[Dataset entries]

* * * *

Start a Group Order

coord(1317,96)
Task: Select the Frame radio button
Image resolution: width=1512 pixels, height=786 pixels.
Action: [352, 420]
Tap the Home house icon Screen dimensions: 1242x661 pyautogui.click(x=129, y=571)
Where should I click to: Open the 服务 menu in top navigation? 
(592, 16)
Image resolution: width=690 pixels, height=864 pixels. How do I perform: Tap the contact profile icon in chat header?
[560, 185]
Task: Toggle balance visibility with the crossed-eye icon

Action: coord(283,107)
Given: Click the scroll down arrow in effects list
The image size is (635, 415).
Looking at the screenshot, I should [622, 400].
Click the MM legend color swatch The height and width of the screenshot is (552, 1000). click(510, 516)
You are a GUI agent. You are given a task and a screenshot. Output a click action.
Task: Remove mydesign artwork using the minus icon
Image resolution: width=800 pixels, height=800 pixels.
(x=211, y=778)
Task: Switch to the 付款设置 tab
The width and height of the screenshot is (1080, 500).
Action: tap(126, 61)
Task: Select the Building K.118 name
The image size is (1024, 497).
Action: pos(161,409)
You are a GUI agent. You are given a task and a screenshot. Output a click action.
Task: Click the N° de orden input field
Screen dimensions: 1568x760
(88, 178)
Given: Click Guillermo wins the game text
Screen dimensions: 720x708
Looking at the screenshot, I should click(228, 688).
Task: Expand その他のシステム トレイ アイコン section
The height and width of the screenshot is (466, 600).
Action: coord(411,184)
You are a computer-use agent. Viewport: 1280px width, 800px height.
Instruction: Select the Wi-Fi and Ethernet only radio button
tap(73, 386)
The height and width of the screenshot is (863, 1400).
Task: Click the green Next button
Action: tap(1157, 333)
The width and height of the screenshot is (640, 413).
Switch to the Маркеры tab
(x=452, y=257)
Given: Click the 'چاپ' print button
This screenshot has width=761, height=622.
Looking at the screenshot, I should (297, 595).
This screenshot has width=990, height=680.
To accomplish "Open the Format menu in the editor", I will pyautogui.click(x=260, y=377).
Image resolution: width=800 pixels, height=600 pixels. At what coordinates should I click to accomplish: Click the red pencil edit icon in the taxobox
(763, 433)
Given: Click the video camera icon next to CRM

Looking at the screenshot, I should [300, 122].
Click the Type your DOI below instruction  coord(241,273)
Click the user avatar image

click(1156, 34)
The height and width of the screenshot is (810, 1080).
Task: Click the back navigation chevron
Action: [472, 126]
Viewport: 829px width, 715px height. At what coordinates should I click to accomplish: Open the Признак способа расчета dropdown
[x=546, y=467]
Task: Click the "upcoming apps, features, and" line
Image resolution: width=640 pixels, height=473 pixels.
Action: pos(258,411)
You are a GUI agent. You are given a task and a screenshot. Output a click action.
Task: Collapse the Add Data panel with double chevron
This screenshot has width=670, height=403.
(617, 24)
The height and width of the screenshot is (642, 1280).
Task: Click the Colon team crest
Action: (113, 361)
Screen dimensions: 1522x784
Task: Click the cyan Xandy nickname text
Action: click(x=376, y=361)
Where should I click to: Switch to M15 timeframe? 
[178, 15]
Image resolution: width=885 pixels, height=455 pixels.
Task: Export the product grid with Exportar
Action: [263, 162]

* * * *

What this task involves —
Show every line from the entries above in which "pyautogui" appears.

Expected answer —
Tap the Home house icon Screen dimensions: 1242x661 pyautogui.click(x=129, y=571)
To accomplish "Open the Format menu in the editor", I will pyautogui.click(x=260, y=377).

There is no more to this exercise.